Recently, Estcourt et al21 and Alotaibi et al22 have conducted a systematic review and meta-analysis on preoperative transfusion in SCD. The authors found no difference between aggressive (defined as bringing Hb S level to less than 30%) and conservative (defined as increasing the total Hb to more than 10 gm/dL) transfusion strategies as regards mortality and postoperative complications. Despite paucity of clinical trials and low quality evidence, Estcourt et al21 stated that there was no difference in mortality and postoperative VOC between people receiving preoperative transfusions and those receiving no preoperative transfusions. There is a low quality evidence that preoperative transfusion may prevent development of acute chest syndrome, but it might increase the risk of circulatory overload.21 However, preoperative transfusion was not protective in the current study, as none of our patients in the non-transfusion arm developed ACS, compared to one case in the other arm. Of note, our enrolled patients represent a relatively low risk population overall. We did not encounter any cases of circulatory overload, mostly because of strict calculation of transfusion needs in pediatric age group and setting of a target Hb of 9.5-10 gm/dL.

Data from our geographical area are sparse. In a retrospective study, Al-Samak et al23 reported that exchange transfusion does not prevent perioperative complications of SCD patients. The authors considered a HBS of more than 40% as a risk factor of postoperative complications.

As far as adenotonsillectomy is particularly concerned, historical data had recommended a sort of preoperative transfusion therapy, either simple transfusion or exchange, for most patients with SCD.113) In 1999, Waldron et al10 found no difference between aggressive and conservative transfusion in reduction of postoperative SCD-related complications. Contrary to our results, a retrospective study done by Cavalier et al24 in 2009 reported a higher incidence of postoperative SCD-related complications (23%) in non-transfused subjects after adenotonsillectomy. A possible explanation is that the authors did not exclude patients with a previous history of ACS.

In addition to the medical complications of transfusion, the cost may be another burden. Minimizing preoperative transfusion is cost effective.25 We have calculated the cost of a single unit transfusion (excluding man power and the time needed to process the request) and it was around $52 per unit of blood and $135-285 for viral screening (the higher value is for PCR confirmation if needed).

The limitations of the current study are the relatively small sample size, and single institution experience that might cause a selection bias.

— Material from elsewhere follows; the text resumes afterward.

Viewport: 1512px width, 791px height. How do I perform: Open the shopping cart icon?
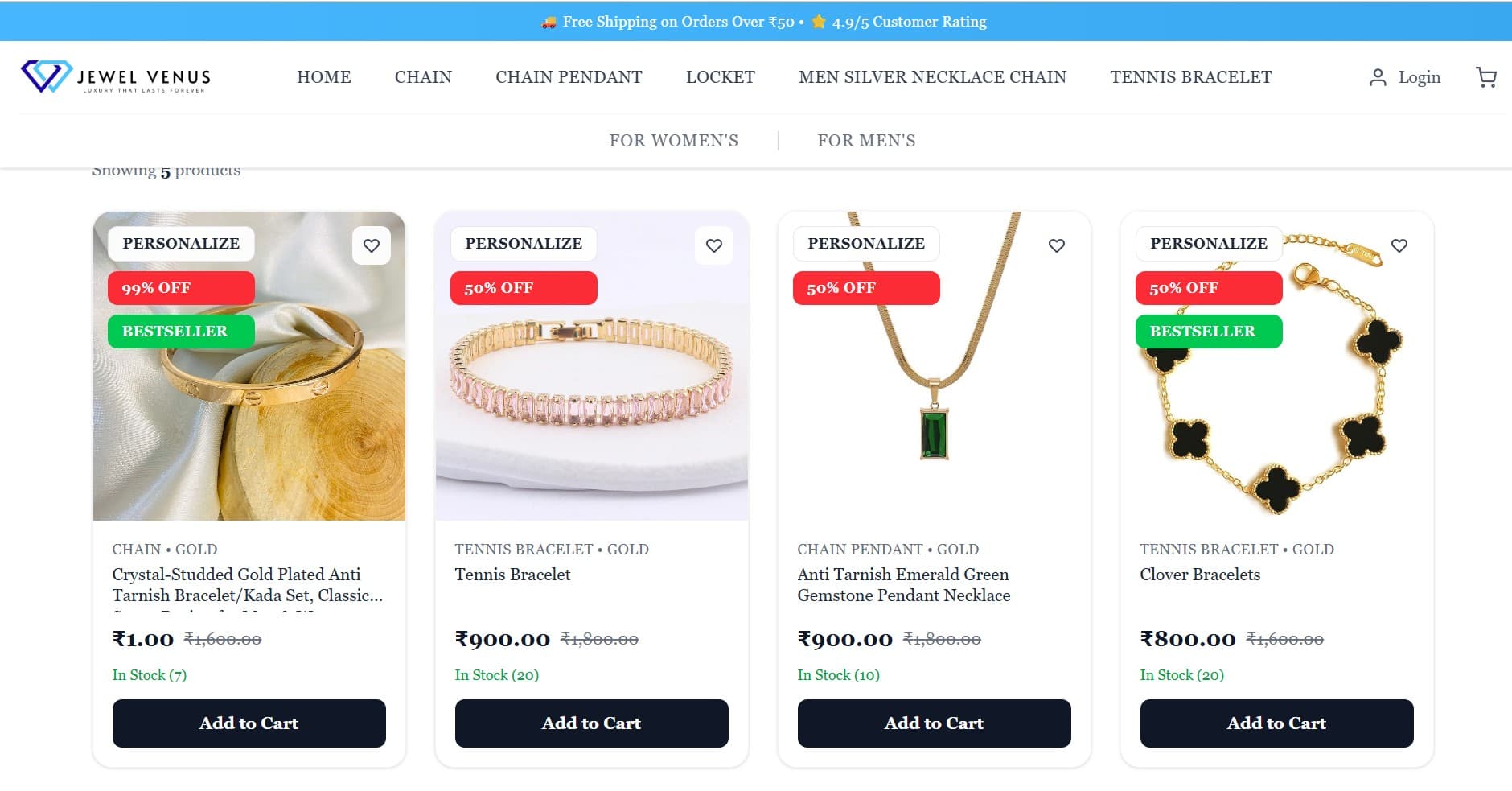point(1485,77)
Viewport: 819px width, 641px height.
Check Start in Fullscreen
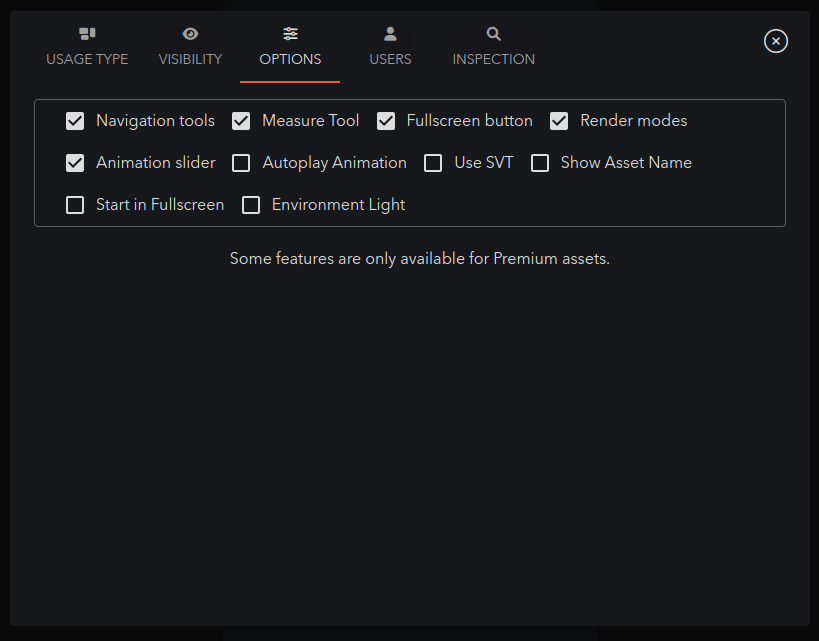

In conclusion, relatively low risk sickle cell disease patients without history of recent acute chest syndrome, or transfusion, and with a hemoglobin level above 7.5 g/dL might not need any transfusion prior to adenotonsillectomy. This approach is safe and does not increase the risk of postoperative surgical or SCD-related complications. We recommend performing more multicenter randomized controlled trials locally and regionally on different types of surgeries for better characterization of our findings and possible generation of local guidelines.

CONFLICT OF INTEREST

The authors have disclosed no conflicts of interest.